EA: Patricia, es un gran placer tenerte como invitada en Párrafo Magazine y poder entrevistarte en esta nueva etapa de tu vida: ¡La de bloguera en la revista Love España! ¿Por qué un blog y qué es lo que te motiva a compartir tus experiencias?
PYR: ¡El placer es mío! ¿Por qué un blog? Porque este medio me permite expresarme, pensar en alto y hacerles llegar mis reflexiones, tips, etc… De una forma más sencilla.
EA: ¿Cuál
es la importancia de esa relación tan marcada en tus artículos entre fotografía, escritura y
experiencia?
PYR: La fotografía es arte.
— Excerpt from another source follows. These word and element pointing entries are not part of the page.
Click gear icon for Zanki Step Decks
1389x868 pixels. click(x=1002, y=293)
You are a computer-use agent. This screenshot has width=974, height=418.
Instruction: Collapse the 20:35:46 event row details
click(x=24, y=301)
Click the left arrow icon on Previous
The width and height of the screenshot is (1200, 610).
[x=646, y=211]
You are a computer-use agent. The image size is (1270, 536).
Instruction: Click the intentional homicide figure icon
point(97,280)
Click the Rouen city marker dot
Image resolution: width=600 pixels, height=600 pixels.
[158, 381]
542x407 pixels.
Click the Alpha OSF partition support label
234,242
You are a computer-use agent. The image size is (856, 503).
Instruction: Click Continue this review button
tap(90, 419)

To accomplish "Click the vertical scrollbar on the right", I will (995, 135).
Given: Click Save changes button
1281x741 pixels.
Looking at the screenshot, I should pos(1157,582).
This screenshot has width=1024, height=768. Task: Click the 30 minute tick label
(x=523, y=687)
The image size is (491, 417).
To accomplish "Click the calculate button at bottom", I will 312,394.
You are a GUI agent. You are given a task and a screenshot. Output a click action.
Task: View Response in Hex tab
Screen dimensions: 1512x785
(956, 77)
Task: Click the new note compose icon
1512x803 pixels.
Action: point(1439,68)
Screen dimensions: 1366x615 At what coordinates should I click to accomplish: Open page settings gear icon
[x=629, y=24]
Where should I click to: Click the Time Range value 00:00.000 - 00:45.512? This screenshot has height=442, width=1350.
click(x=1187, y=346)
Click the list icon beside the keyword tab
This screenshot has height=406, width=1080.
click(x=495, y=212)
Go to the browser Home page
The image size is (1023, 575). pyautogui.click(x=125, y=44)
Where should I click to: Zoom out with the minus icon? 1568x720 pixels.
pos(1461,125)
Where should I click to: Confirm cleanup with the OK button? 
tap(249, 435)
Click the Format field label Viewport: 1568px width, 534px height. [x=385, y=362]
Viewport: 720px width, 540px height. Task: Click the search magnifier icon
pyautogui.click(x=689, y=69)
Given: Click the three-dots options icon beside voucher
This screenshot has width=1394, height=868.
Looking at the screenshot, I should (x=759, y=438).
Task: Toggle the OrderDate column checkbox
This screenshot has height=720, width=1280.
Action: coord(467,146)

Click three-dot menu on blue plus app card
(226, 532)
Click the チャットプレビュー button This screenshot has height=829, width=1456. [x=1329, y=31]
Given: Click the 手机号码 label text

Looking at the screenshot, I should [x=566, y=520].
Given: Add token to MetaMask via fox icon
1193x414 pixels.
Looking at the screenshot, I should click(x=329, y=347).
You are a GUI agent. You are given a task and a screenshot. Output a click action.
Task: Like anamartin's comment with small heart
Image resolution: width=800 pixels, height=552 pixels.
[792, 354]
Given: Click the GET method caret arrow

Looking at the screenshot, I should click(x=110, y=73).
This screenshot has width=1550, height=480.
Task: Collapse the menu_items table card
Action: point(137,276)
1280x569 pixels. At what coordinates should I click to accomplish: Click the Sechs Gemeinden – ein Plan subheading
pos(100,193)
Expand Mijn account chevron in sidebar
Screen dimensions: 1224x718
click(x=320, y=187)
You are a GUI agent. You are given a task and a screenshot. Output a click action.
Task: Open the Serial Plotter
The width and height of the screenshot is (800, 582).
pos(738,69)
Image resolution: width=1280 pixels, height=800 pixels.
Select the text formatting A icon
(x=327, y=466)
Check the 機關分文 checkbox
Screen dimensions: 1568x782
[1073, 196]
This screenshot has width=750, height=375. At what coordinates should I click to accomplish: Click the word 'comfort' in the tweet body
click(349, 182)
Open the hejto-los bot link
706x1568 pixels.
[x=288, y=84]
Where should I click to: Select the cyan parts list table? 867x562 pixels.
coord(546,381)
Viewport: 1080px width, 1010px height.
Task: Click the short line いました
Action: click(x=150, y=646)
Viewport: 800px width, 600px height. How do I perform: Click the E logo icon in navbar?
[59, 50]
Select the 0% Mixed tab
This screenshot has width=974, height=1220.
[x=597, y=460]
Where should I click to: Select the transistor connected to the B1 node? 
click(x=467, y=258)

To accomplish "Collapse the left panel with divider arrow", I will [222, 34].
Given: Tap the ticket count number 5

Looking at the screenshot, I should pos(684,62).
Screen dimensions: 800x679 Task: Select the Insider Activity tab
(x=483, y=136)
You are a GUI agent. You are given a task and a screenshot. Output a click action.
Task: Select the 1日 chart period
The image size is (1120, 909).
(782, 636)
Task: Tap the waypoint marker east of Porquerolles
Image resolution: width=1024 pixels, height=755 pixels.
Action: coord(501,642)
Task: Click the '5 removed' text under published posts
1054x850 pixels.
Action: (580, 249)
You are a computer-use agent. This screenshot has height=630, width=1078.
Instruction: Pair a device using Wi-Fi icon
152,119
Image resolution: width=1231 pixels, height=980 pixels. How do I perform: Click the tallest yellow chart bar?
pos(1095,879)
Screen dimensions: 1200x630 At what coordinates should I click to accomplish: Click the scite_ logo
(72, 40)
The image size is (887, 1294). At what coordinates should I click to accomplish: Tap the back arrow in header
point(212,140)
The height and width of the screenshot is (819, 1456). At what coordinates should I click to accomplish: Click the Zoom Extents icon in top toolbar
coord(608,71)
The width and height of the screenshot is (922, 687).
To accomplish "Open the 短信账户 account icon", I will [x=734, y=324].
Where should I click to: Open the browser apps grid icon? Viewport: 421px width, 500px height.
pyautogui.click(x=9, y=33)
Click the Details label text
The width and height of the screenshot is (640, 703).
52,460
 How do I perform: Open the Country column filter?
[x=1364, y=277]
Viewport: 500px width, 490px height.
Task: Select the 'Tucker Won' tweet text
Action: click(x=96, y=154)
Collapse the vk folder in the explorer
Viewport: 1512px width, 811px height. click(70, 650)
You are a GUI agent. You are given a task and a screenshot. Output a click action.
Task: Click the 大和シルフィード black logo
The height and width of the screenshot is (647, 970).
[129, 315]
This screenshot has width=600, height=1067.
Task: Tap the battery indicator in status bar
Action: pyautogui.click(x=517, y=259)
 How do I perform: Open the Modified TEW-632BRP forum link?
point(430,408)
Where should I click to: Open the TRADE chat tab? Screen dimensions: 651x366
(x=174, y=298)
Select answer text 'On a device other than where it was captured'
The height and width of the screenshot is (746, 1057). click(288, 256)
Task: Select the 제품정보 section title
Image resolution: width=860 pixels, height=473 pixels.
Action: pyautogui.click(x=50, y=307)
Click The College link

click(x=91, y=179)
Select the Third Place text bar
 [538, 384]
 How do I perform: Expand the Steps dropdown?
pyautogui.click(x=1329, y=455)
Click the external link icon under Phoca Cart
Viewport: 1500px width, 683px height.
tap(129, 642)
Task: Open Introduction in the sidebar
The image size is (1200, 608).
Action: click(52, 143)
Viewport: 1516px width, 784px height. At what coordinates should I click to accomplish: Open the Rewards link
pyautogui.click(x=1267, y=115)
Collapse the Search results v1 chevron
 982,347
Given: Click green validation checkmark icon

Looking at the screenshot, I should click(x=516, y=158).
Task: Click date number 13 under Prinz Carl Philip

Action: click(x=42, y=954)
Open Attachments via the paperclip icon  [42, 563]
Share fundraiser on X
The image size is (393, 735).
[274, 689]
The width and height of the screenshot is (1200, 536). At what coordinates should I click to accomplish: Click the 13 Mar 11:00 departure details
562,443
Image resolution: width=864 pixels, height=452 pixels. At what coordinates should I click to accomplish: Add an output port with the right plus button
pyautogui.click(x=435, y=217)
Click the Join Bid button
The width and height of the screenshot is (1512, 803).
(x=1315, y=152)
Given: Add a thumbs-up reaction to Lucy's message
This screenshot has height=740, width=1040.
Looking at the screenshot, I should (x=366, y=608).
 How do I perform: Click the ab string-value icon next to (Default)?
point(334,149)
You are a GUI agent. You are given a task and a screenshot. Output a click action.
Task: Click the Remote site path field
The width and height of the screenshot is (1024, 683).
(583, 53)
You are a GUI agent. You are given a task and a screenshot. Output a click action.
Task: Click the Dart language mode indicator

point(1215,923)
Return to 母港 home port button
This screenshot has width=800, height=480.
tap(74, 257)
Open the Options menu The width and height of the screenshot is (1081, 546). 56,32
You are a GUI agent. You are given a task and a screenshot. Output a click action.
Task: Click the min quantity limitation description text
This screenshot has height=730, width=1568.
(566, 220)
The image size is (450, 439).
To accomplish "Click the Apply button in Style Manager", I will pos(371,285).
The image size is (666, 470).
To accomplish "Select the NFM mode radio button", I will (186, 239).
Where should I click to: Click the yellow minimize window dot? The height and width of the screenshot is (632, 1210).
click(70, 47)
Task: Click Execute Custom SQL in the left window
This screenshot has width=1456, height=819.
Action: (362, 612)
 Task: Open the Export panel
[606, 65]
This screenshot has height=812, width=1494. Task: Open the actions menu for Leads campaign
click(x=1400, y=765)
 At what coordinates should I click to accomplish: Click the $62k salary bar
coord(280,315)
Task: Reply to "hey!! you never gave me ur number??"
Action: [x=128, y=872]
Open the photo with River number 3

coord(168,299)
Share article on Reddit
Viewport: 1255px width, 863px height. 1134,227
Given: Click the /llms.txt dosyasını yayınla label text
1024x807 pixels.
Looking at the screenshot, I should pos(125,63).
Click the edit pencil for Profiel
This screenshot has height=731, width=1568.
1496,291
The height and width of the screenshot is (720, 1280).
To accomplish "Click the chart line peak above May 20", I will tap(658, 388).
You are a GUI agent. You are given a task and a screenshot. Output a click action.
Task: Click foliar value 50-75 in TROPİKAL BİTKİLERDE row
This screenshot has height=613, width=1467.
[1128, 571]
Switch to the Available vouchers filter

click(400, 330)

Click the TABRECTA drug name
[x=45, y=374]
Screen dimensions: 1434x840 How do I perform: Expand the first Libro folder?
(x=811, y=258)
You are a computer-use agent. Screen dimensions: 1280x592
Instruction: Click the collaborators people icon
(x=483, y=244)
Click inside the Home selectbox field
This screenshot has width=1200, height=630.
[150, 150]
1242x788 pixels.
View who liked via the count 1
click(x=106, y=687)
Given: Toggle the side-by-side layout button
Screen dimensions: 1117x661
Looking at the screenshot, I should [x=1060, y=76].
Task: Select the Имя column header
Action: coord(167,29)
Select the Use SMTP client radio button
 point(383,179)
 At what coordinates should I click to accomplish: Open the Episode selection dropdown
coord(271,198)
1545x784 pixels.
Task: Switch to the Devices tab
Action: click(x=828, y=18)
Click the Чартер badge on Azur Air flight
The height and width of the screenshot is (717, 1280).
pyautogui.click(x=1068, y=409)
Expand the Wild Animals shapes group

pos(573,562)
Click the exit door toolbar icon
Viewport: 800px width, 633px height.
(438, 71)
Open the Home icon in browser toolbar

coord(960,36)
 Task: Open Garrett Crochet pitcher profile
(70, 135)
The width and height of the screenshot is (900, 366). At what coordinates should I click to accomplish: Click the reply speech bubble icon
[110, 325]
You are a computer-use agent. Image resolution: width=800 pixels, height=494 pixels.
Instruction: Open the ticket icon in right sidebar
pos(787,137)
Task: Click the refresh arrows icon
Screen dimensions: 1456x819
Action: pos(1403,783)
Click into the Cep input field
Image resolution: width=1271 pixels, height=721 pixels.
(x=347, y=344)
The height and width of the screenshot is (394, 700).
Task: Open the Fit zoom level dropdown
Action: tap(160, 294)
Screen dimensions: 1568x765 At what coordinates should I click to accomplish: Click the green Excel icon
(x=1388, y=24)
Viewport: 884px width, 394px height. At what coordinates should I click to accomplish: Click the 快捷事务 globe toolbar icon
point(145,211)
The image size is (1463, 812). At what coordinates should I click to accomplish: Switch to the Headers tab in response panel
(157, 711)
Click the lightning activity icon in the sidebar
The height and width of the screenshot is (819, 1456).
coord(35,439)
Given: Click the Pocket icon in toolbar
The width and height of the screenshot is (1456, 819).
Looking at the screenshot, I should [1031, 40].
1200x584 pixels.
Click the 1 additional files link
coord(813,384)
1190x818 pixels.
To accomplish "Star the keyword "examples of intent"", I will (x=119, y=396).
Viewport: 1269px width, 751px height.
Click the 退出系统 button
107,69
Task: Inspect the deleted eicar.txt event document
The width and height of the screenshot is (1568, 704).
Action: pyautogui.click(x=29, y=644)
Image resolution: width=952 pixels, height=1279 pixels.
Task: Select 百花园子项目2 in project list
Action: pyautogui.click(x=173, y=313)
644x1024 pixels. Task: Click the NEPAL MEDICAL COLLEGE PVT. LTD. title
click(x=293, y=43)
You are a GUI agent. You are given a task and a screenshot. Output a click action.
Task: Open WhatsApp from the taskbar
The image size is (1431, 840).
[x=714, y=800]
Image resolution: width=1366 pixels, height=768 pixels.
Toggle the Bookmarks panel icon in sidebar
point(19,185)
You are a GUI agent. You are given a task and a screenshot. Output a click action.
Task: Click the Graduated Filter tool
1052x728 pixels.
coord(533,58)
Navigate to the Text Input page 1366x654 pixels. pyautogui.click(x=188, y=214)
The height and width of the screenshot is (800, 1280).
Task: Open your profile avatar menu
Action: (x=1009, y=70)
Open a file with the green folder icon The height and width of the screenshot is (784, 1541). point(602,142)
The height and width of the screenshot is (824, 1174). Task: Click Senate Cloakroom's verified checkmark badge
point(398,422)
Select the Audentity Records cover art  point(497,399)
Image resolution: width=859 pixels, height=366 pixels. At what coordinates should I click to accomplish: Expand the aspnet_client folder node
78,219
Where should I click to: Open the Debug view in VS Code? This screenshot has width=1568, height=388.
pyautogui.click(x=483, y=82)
Ya sea una persona, objeto o lugar. En este rincón, como he dicho, me expreso. Relaciono mis emociones de alguna manera con las fotografías. Intento hacer llegar un mensaje, siempre.
EA: La
palabra escrita: la Literatura en mayúscula, el periódico, los blogs, son
claves para la expresión humana en todos sus niveles. ¿Cuál es la obra
literaria que te ha marcado más? ¿Cómo? ¿Quién es tu escritor o
escritora española favorita?
PYR: La casa de Bernarda Alba de Federico García Lorca puede ser una de las obras que más me haya marcado. Trata el tema de la represión de la mujer. Se destaca también el fanatismo religioso y el miedo a descubrir la intimidad…. Don Quijote de la Mancha, de Miguel de Cervantes… ¡Madre mía! ¡Es que por obras literarias que no sea!
Mi escritor favorito es Antonio Machado. Aunque nunca suelo decir que siento favoritismo, ya que cada uno moviliza de alguna manera. Antonio Machado se luce siempre. Mira:
“Ya hay un español que quiere
vivir y a vivir empieza,
entre una España que muere
y otra España que bosteza.
Españolito que vienes
al mundo te guarde Dios.
una de las dos Españas
ha de helarte el corazón."
Escribió.
EA: ¿Cómo se rompe el estereotipo de Miss y se triunfa en la vida a través de otros caminos? ¿Qué es el triunfo para ti?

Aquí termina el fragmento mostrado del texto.